Iran supports the Syrian government in its war against rebels and Islamic State militants. Many experts say Iran supports Houthi rebels fighting Yemen’s government, which is supported by Saudi Arabia. Saudi experts say Iran’s actions in Syria and Yemen are an effort to create allies in the Middle East.
Jamal Khashoggi is a well-known Saudi journalist. He notes that there are Shi’ite militias in Iraq. And Egypt is growing closer to Russia -- which also supports Syria. He says Iran is trying to control the Middle East in the same way that Germany tried to control Europe in World War II.
Hamad al-Shehri is an adviser to the Saudi Minister of Foreign Affairs. He says Saudi Arabia believes its influence has declined over the past year as Iran has become more important.
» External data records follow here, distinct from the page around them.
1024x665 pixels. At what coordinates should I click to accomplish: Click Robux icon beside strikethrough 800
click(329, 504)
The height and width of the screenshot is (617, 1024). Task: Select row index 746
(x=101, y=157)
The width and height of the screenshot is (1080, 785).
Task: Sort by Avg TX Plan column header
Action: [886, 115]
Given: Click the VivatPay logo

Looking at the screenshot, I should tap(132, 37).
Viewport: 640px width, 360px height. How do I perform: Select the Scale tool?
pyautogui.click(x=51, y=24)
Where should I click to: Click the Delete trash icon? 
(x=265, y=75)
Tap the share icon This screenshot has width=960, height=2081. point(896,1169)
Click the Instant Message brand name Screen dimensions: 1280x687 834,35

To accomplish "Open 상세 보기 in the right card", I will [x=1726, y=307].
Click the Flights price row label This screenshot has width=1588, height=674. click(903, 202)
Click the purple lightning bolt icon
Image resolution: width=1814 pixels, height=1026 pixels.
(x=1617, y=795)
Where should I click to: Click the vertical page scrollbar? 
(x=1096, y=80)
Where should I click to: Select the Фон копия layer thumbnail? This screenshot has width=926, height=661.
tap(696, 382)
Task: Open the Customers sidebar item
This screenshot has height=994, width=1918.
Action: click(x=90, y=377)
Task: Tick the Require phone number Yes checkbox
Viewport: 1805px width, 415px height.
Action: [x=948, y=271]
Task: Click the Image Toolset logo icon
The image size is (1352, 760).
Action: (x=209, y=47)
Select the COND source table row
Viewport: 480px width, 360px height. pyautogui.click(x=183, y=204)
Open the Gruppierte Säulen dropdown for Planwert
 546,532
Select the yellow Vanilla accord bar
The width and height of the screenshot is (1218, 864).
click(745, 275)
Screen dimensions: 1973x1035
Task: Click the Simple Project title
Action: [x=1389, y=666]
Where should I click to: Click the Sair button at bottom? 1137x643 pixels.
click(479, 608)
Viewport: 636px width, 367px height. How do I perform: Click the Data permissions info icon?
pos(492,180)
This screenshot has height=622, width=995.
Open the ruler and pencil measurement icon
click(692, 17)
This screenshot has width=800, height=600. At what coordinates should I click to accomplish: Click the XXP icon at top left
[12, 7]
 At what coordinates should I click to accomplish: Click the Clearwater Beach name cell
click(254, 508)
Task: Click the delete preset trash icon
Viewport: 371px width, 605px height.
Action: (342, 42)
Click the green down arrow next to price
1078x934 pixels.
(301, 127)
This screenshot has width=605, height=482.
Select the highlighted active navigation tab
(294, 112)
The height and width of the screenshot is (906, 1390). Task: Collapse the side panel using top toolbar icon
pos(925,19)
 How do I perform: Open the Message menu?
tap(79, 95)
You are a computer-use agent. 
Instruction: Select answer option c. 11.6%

As Iran negotiated an agreement to limit its nuclear program in exchange for an end to economic sanctions, it promised to be less militant.
Al-Sheri said Saudis were unhappy that during the negotiations, Western nations did not demand that Iran end its actions in Syria, Yemen and other conflicts in the area.
“The United States are our allies,” he said. “We wanted them to send a clear message to the Iranians to stop their interfering and to stop supporting (the) smuggling (of) weapons to those militias.”
He says Saudis are less worried about Iran building a nuclear weapon than about the threat of a war in the Middle East.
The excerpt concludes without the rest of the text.